### ASSIGNMENT
Restate word for word the lines of the entries below, starting with the line that holds "Task: Select the" and ending with the line that holds "You are a computer-use agent. This", and no others.

Saved entries
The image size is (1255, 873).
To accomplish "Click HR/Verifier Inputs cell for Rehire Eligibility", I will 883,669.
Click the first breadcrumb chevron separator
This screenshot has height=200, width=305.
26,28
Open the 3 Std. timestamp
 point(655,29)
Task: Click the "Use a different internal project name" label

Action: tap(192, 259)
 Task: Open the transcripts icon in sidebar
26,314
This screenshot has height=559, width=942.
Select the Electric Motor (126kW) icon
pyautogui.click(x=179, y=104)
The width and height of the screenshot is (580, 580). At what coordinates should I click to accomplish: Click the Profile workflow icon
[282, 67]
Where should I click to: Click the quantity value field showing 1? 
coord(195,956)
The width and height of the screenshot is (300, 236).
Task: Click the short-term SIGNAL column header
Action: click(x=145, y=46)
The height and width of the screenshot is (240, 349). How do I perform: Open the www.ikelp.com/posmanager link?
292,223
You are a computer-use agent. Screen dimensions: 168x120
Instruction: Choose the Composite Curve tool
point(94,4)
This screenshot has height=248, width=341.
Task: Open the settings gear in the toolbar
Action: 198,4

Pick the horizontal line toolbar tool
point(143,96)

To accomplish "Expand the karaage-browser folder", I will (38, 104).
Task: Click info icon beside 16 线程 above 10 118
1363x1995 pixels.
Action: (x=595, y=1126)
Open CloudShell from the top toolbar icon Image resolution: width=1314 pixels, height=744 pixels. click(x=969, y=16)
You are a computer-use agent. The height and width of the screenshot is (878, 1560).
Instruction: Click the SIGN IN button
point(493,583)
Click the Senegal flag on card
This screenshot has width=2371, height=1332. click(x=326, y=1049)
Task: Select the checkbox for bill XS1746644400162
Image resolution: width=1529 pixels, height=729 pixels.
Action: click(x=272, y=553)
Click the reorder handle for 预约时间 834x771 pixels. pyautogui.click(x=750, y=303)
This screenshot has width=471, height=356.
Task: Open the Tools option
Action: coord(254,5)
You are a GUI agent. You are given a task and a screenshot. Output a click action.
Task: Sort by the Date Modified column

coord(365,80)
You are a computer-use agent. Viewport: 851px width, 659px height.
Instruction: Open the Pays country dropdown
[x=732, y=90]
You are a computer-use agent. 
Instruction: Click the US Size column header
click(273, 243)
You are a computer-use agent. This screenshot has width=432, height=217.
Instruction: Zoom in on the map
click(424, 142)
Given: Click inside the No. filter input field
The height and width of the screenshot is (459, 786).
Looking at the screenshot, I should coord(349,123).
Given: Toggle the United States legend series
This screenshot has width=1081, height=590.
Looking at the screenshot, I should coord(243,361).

### OUTPUT
Task: Select the checkbox for bill XS1746644400162
Image resolution: width=1529 pixels, height=729 pixels.
Action: click(x=272, y=553)
Click the reorder handle for 预约时间 834x771 pixels. pyautogui.click(x=750, y=303)
This screenshot has width=471, height=356.
Task: Open the Tools option
Action: coord(254,5)
You are a GUI agent. You are given a task and a screenshot. Output a click action.
Task: Sort by the Date Modified column

coord(365,80)
You are a computer-use agent. Viewport: 851px width, 659px height.
Instruction: Open the Pays country dropdown
[x=732, y=90]
You are a computer-use agent. 
Instruction: Click the US Size column header
click(273, 243)
You are a computer-use agent. This screenshot has width=432, height=217.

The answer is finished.